Work request:
Print exactly the lines of the listing below from the one containing "Task: Select AC20-FZK-Haus.ifc.ifc" through the final line, both included, and no pictures.

*** Opening Dataset entries ***

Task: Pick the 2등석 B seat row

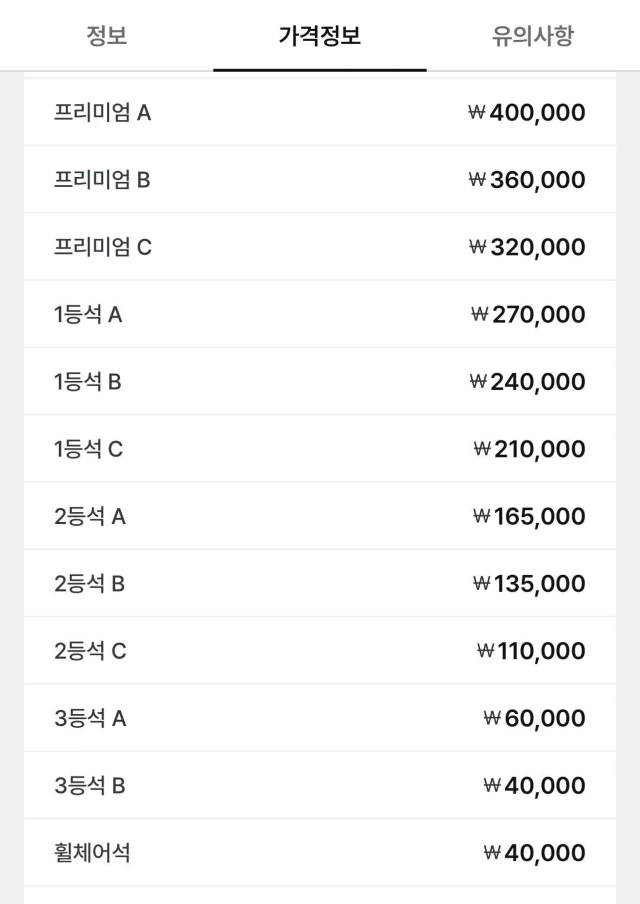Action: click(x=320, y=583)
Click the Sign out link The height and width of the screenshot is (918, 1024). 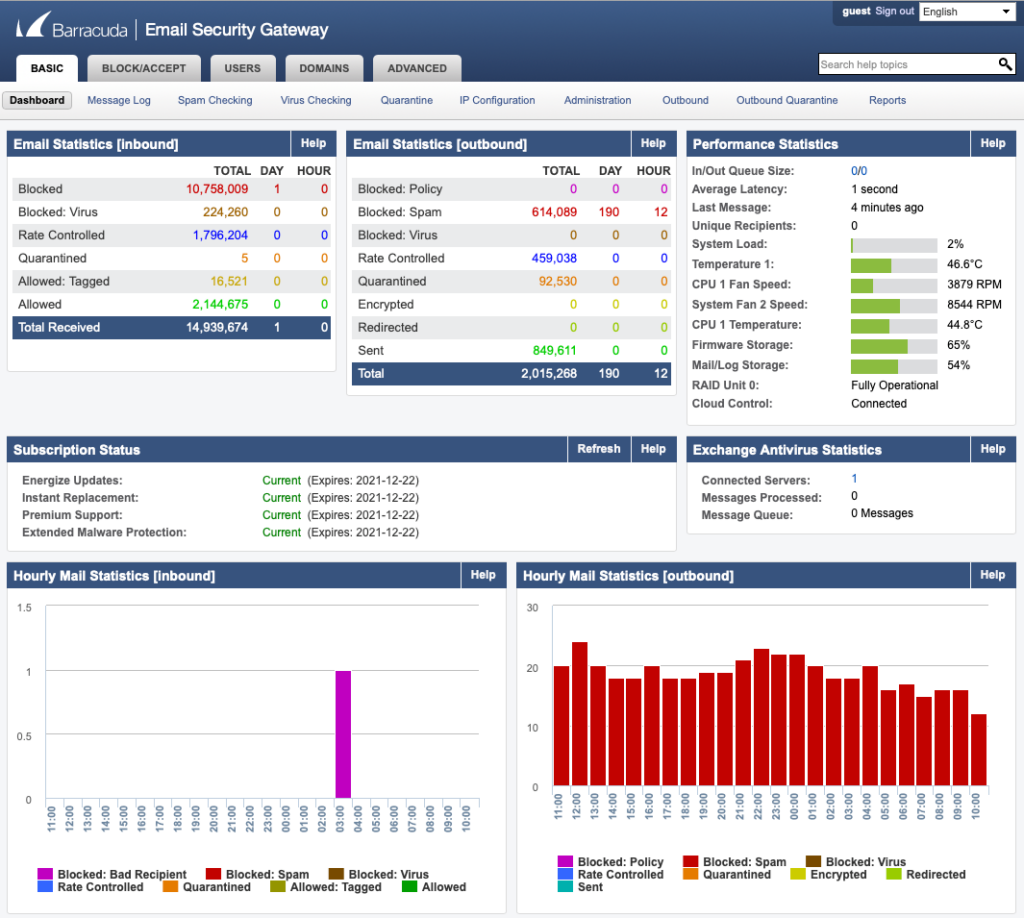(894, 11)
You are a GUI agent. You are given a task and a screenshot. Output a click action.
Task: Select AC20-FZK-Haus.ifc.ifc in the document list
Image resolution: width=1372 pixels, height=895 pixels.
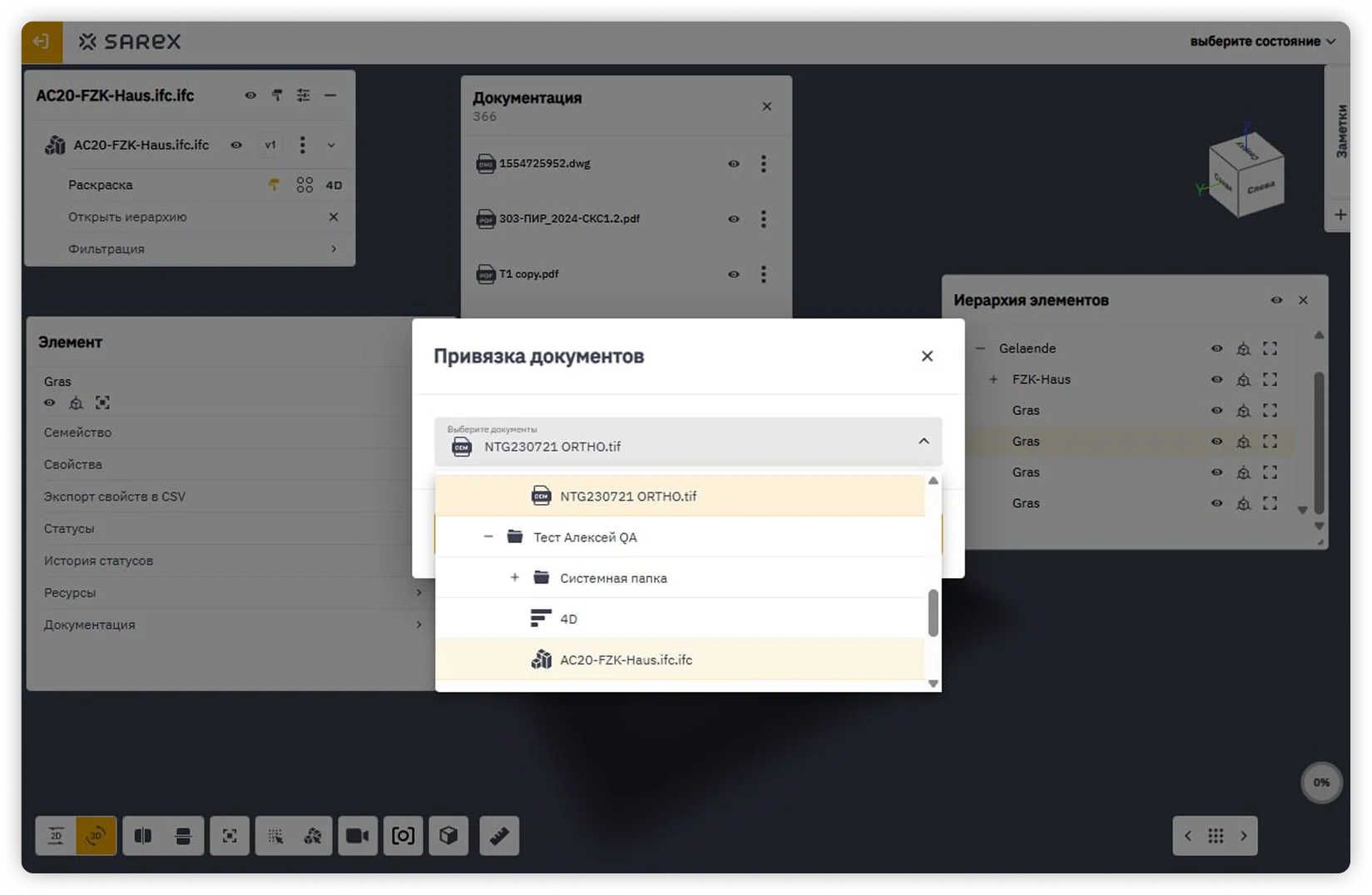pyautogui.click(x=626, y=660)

*** Closing Dataset entries ***

Reply to the task:
Task: Select AC20-FZK-Haus.ifc.ifc in the document list
Image resolution: width=1372 pixels, height=895 pixels.
pyautogui.click(x=626, y=660)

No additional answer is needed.